2 Cette question a été soulevée dans le cadre d'un litige opposant Mme Annegret Bleis, de nationalité allemande, au ministère de l'Éducation nationale. Mme Bleis avait sollicité son inscription au concours externe du certificat d'aptitude au professorat de l'enseignement du second degré d'allemand. Sa demande ayant été refusée par le sous-directeur du recrutement du ministère de l'Éducation nationale en raison de sa nationalité, elle forma un recours hiérarchique contre cette décision auprès du ministre de l'Éducation nationale. A la suite du silence gardé par ce dernier pendant plus de quatre mois, Mme Bleis a saisi le tribunal administratif de Paris d'un recours en annulation de la décision implicite de rejet résultant de ce silence.

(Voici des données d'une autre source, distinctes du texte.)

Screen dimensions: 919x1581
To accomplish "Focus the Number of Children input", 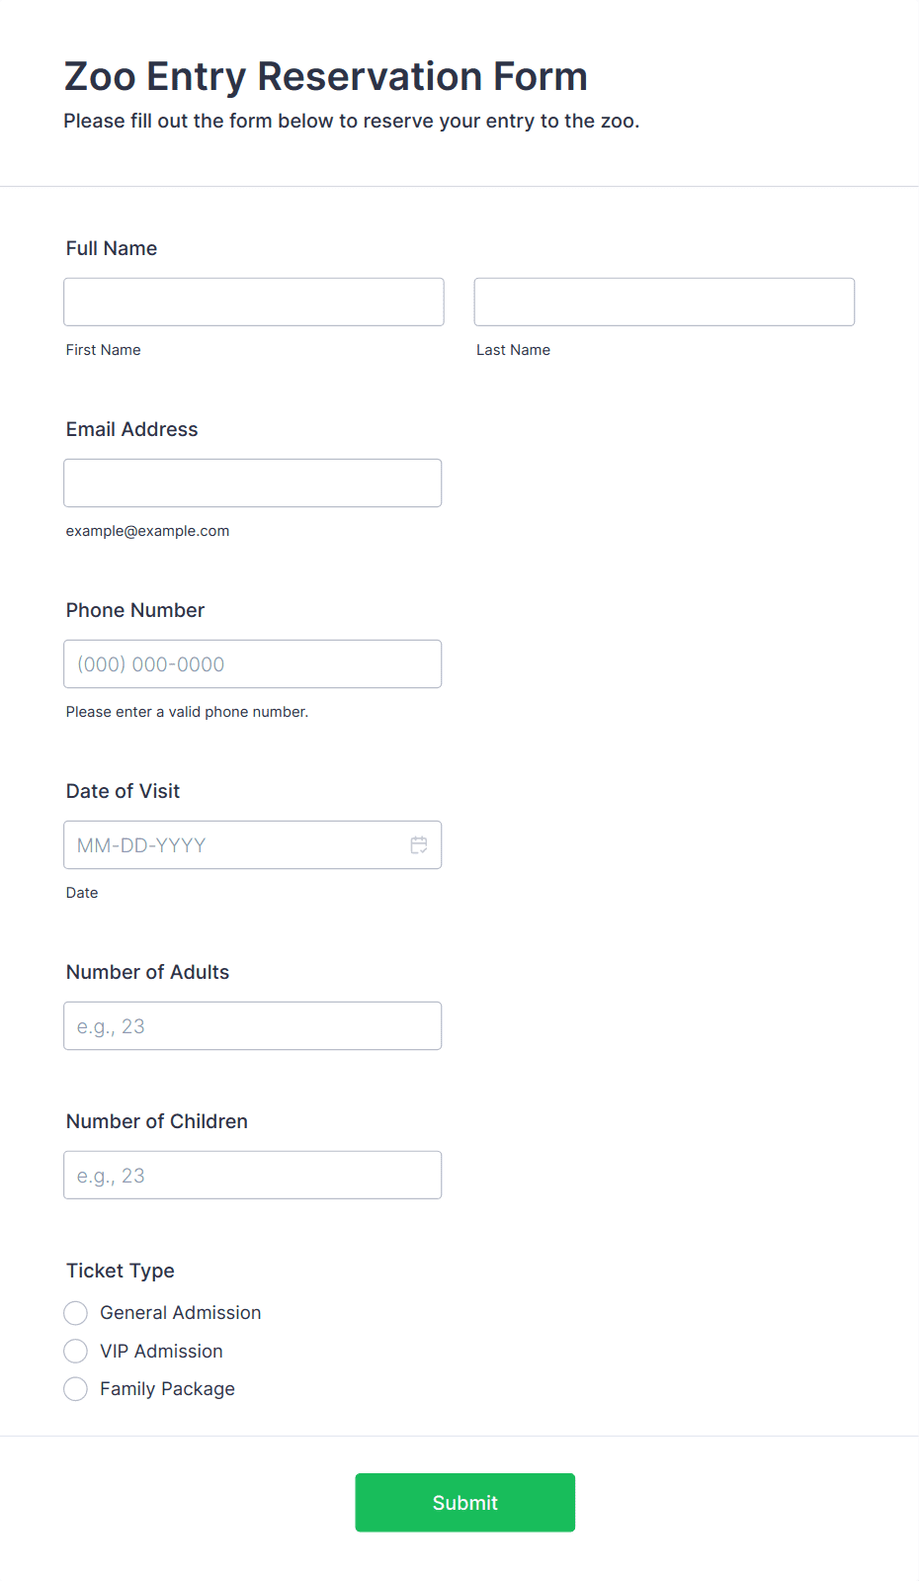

3 Considérant que la validité de la décision attaquée dépendait de l'interprétation de l'article 48, paragraphe 4, du traité CEE, le tribunal administratif de Paris a décidé de surseoir à statuer jusqu' à ce que la Cour se soit prononcée à titre préjudiciel sur la question de savoir si l'emploi de professeur certifié de l'enseignement secondaire des établissements publics français constitue un emploi dans l'administration publique au sens de la disposition précitée.
4 Pour un plus ample exposé des faits et du cadre juridique du litige au principal ainsi que des observations écrites présentées à la Cour, il est renvoyé au rapport d'audience. Ces éléments du dossier ne sont repris ci-après que dans la mesure nécessaire au raisonnement de la Cour.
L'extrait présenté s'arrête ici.